NOAM CHOMSKY: Ik kan me vinden in wat je zegt. Volgens mij is de ineenstorting van het stelsel van Bretton Woods begin jaren zeventig de belangrijkste internationale gebeurtenis sinds 1945, met ingrijpender gevolgen dan de val van de Sovjetunie.

Van ongeveer 1950 tot begin jaren zeventig bestond er een periode van ongekende egalitaire economische groei. De armste twintig procent van de bevolking profiteerde hier net zo veel van – misschien zelfs wel iets meer – als de rijkste twintig procent. Het was ook een periode van, hoewel enigszins beperkte, maar reële financiële voordelen voor de bevolking. En de sociale indicatoren, die de gezondheid van de samenleving meten, lieten ook daadwerkelijk een duidelijke verbetering zien. Zodra de economie groeit, is dit te zien aan de sociale indicatoren, zoals te verwachten valt. Veel economen noemden dit de Gouden Eeuw van het moderne kapitalisme. Ze zouden het staatskapitalisme moeten noemen, omdat de overheidsuitgaven immers een belangrijke motor van de economische groei en ontwikkeling waren.

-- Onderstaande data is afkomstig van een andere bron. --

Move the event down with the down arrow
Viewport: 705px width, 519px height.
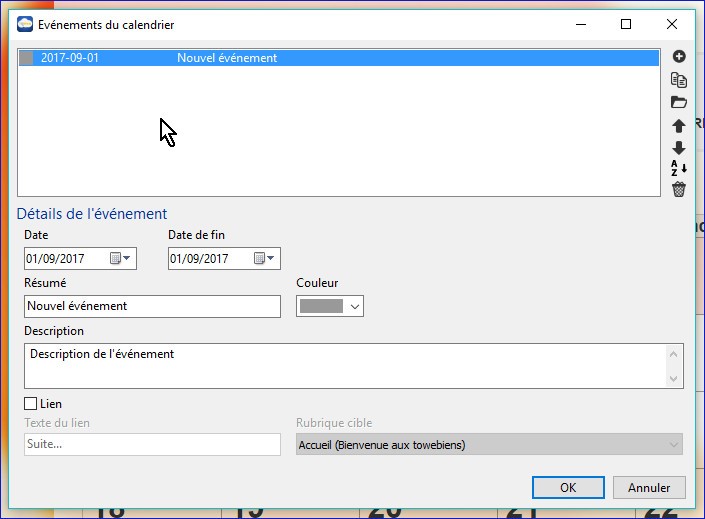pyautogui.click(x=679, y=147)
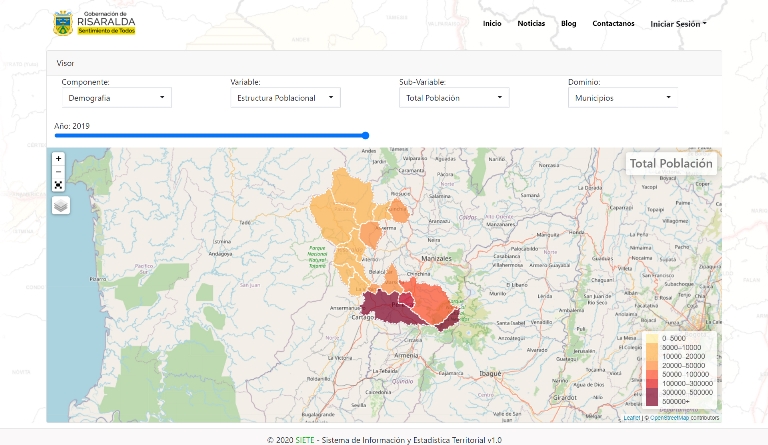Viewport: 768px width, 445px height.
Task: Open the Sub-Variable Total Población dropdown
Action: point(454,98)
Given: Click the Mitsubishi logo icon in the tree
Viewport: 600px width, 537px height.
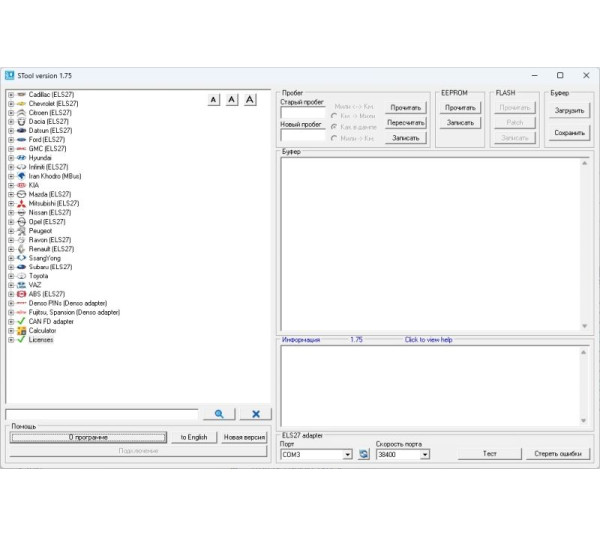Looking at the screenshot, I should (x=21, y=203).
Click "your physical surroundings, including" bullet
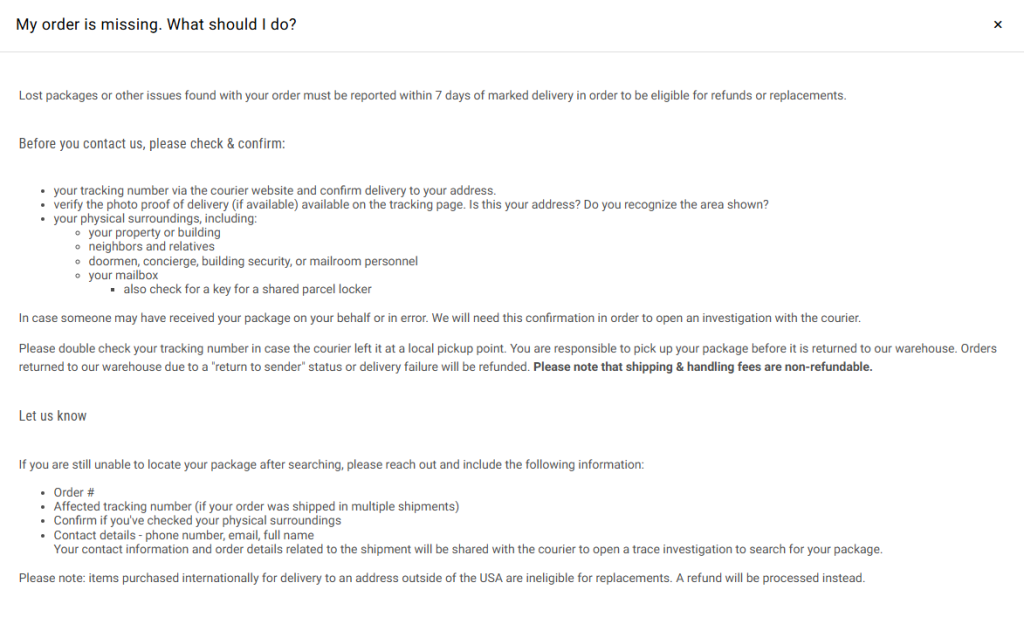Screen dimensions: 1024x617 [x=155, y=219]
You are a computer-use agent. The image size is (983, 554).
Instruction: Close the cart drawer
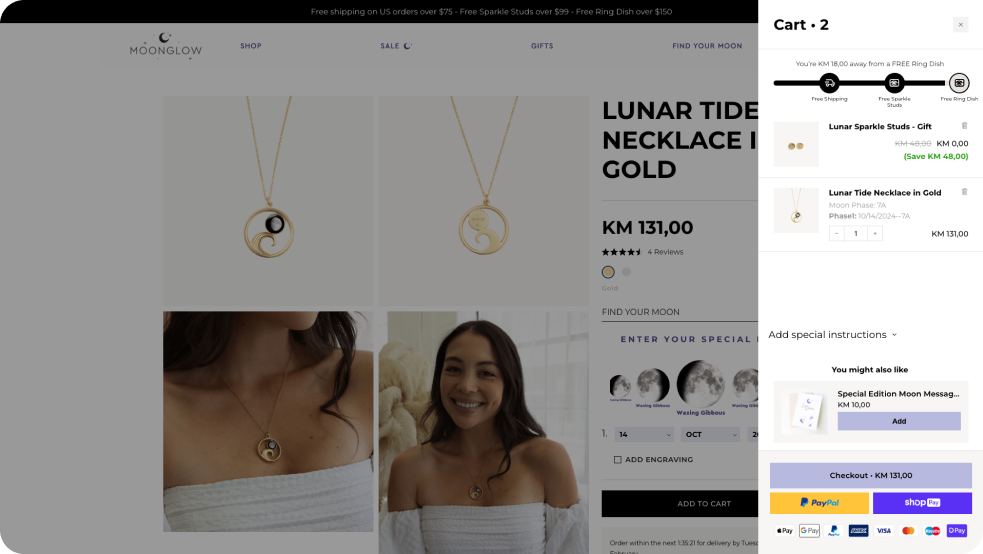pos(960,24)

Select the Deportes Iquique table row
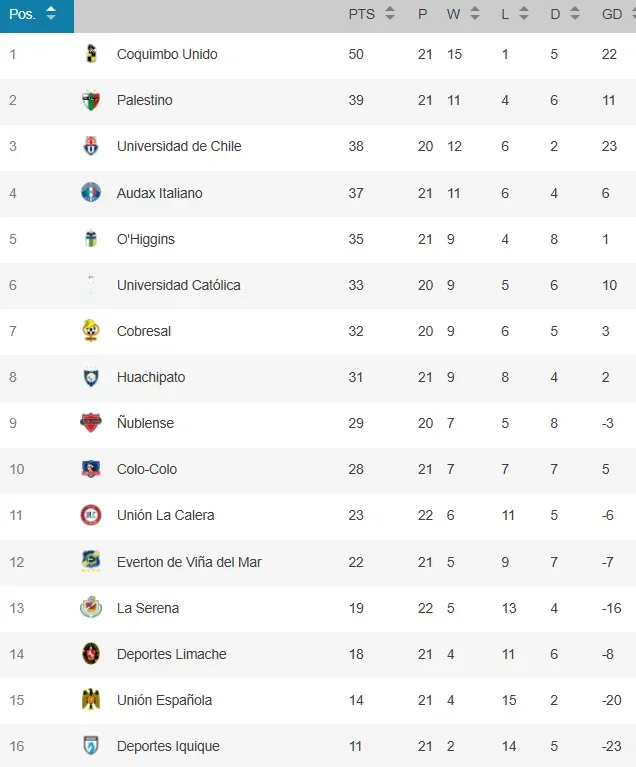(x=318, y=746)
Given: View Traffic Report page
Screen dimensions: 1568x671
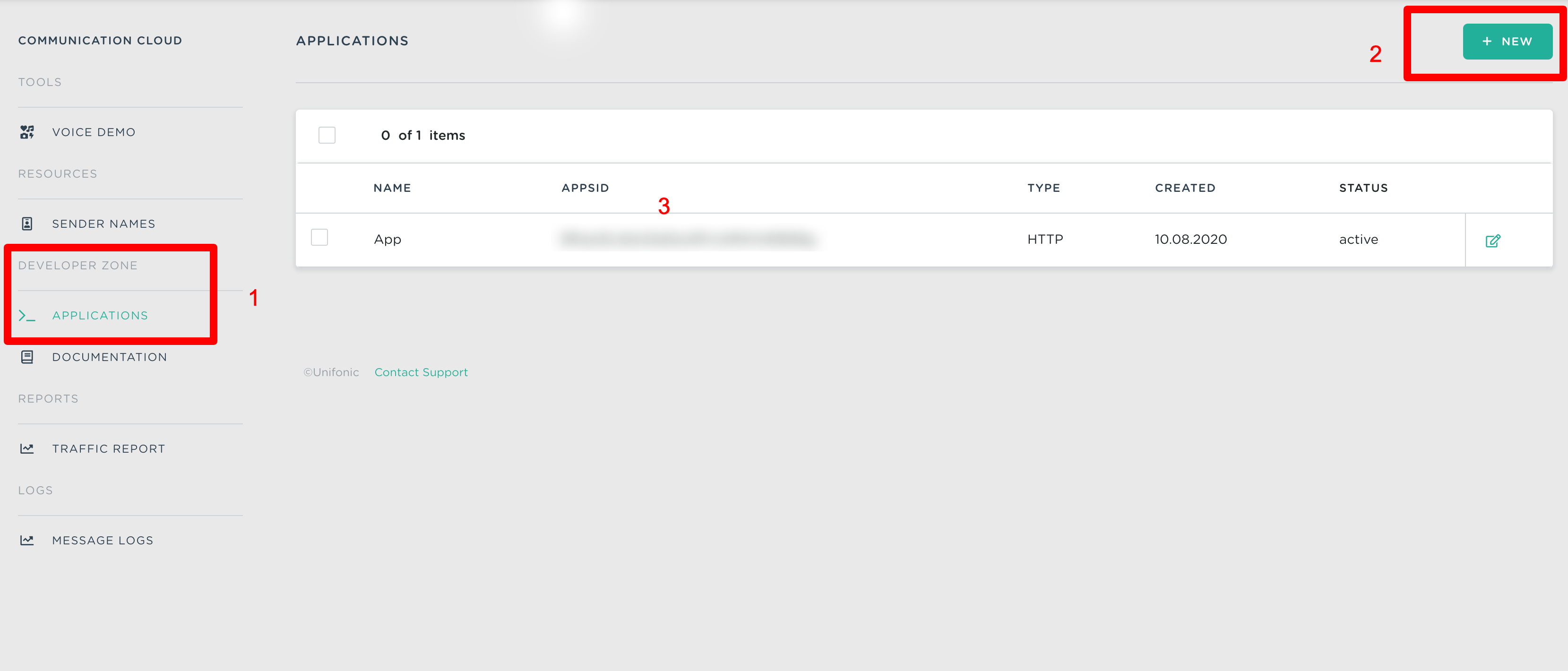Looking at the screenshot, I should click(108, 449).
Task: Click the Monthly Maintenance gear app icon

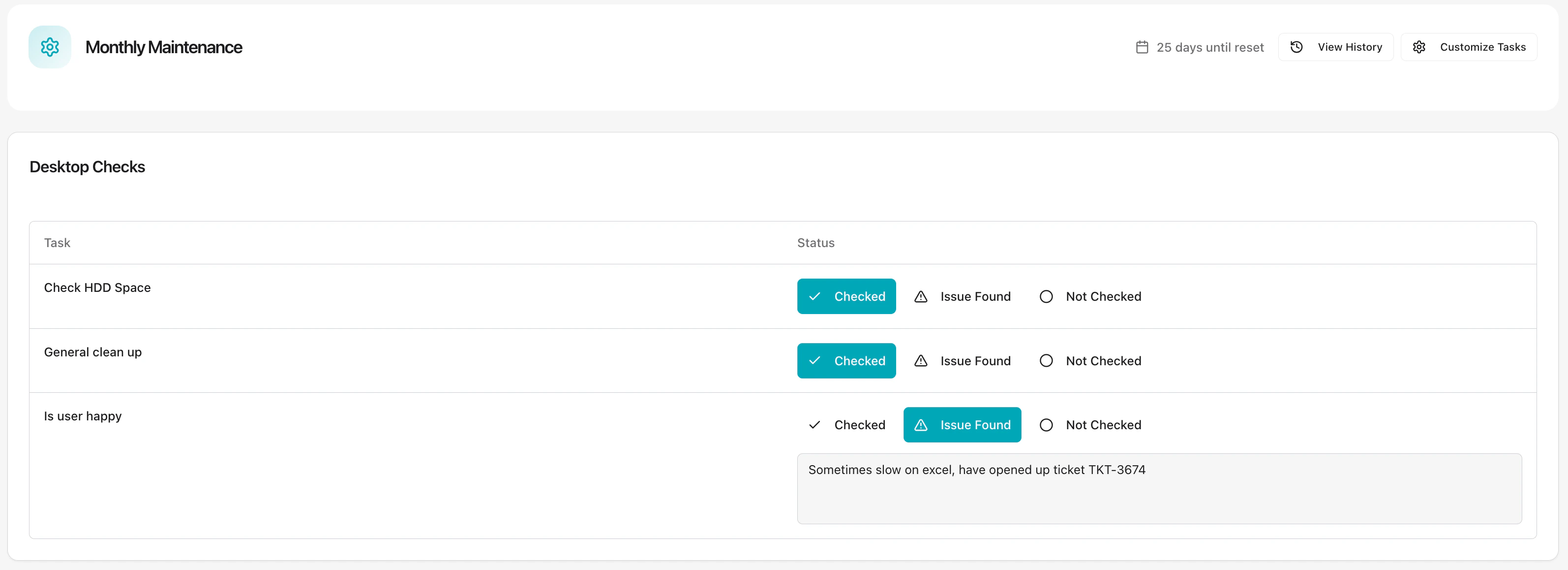Action: [x=49, y=46]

Halverwege de jaren zeventig kwam daar verandering in. De beperkingen die het stelsel van Bretton Woods aan het geldwezen oplegde werden opgeheven. Het geldwezen werd geliberaliseerd, speculatie nam explosief toe en grote kapitalen werden belegd in valuta en waardepapieren, en de hele economie raakte gefinancialiseerd. De economische macht verschoof van de productie naar de financiële instellingen. Sindsdien heeft de meerderheid van de bevolking het zwaar en dit zou wel eens een unieke periode in de Amerikaanse geschiedenis zou kunnen zijn. Het is niet eerder voorgekomen dat voor zo’n lange tijd de reële lonen – gecorrigeerd voor inflatie – vrijwel zijn gestagneerd voor de meerderheid van de bevolking en waarin de levensstandaard eveneens stagneerde of zelfs terugviel. De sociale indicatoren laten tot 1975 groei zien, daarna zet een daling in, zodanig dat we nu weer op het niveau van 1960 zitten. Er was weliswaar groei, maar deze was niet egalitair – het geld verdween in een klein aantal zakken. Er zijn korte periodes geweest waarin dit veranderde, tijdens de ‘tech bubble’, de ICT-luchtbel tijdens de laatste Clinton-jaren. De lonen stegen en de werkloosheid daalde, maar dit zijn slechts kleine afwijkingen van een trend van stagnatie en achteruitgang voor de meerderheid van de bevolking.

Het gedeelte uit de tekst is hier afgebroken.